Personal information
- Born: 9 December 1990 (age 35) Edam-Volendam, Netherlands
- Nationality: Dutch
- Height: 1.75 m (5 ft 9 in)
- Playing position: Right wing

Senior clubs
- Years: Team
- –: HC Volendam
- 0000–2012: VOC Amsterdam
- 2012: FC Midtjylland Håndbold
- 2012–2014: HC Leipzig
- 2014–2015: SERCODAK Dalfsen
- 2015–2020: København Håndbold
- 2020–2023: Metz Handball

National team ^{1}
- Years: Team / Apps / (Gls)
- 2009–2022: Netherlands / 216 / (425)

Teams managed
- 2024-: Garage Kil/Volendam

Medal record
World Championship
| Gold medal – first place | 2019 Japan |  |
| Silver medal – second place | 2015 Denmark |  |
| Bronze medal – third place | 2017 Germany |  |
European Championship
| Silver medal – second place | 2016 Sweden |  |
| Bronze medal – third place | 2018 France |  |

= Debbie Bont =

Dutch handball player (born 1990)

Debbie Bont (born 9 December 1990) is a Dutch handball former player and current coach. Since July 2024 she has been the coach at the Dutch team Garage Kil/Volendam. As a player, she featured in the Dutch national team.
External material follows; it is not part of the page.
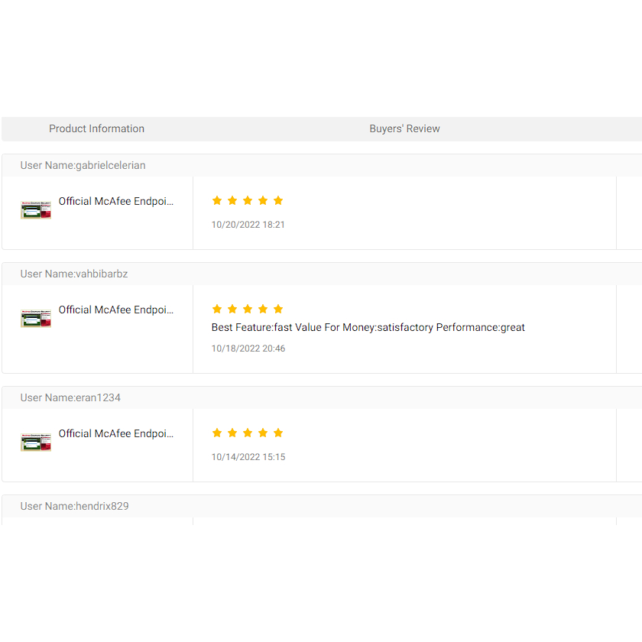Viewport: 642px width, 642px height.
Task: Open product thumbnail in gabrielcelerian's review
Action: pyautogui.click(x=36, y=210)
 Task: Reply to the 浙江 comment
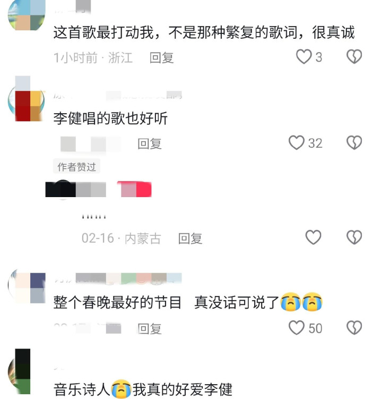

In 2019 she became a World Champion with the Dutch team.

==Career==
Bont played in the Netherlands for HC Volendam and VOC Amsterdam. With VOC Amsterdam she won the 2008, 2009 and 2010 Dutch championship, 2009 and 2010 Dutch cup and 2008 and 2010 Dutch supercup.

In January 2012 she joined Danish side FC Midtjylland Håndbold, where she only played for 6 months before joining HC Leipzig for the 2012–13 season. Here she won the 2014 DHB-Pokal.

In 2014 she joined Dutch side SV Dalfsen. In July 2015 she moved back to Denmark and joined København Håndbold. Here she won the 2018 Danish championship; the first title in the history of the club.

In 2020 she joined French team Metz Handball. Here she won the 2022 and 2023 French championship and Cup double. She left the club in 2023.

===National team===
Bont debuted for the Dutch national team on 7 March 2009, against Spain.

She represented the Netherlands in six World Championships (in Brazil 2011, in Serbia 2013, winning silver in Denmark 2015, bronze in Germany 2017, gold in Japan 2019 and in Spain 2021), one edition of the Olympic Games and in five European Championships (in Denmark & Norway 2010, in Hungary & Croatia 2014, winning silver in Sweden 2016, bronze in France 2018 and in Denmark 2020).

She retired from the Dutch national team in 2022, one year before stopping at club level. She played 216 games for the Dutch team, scoring 425 goals.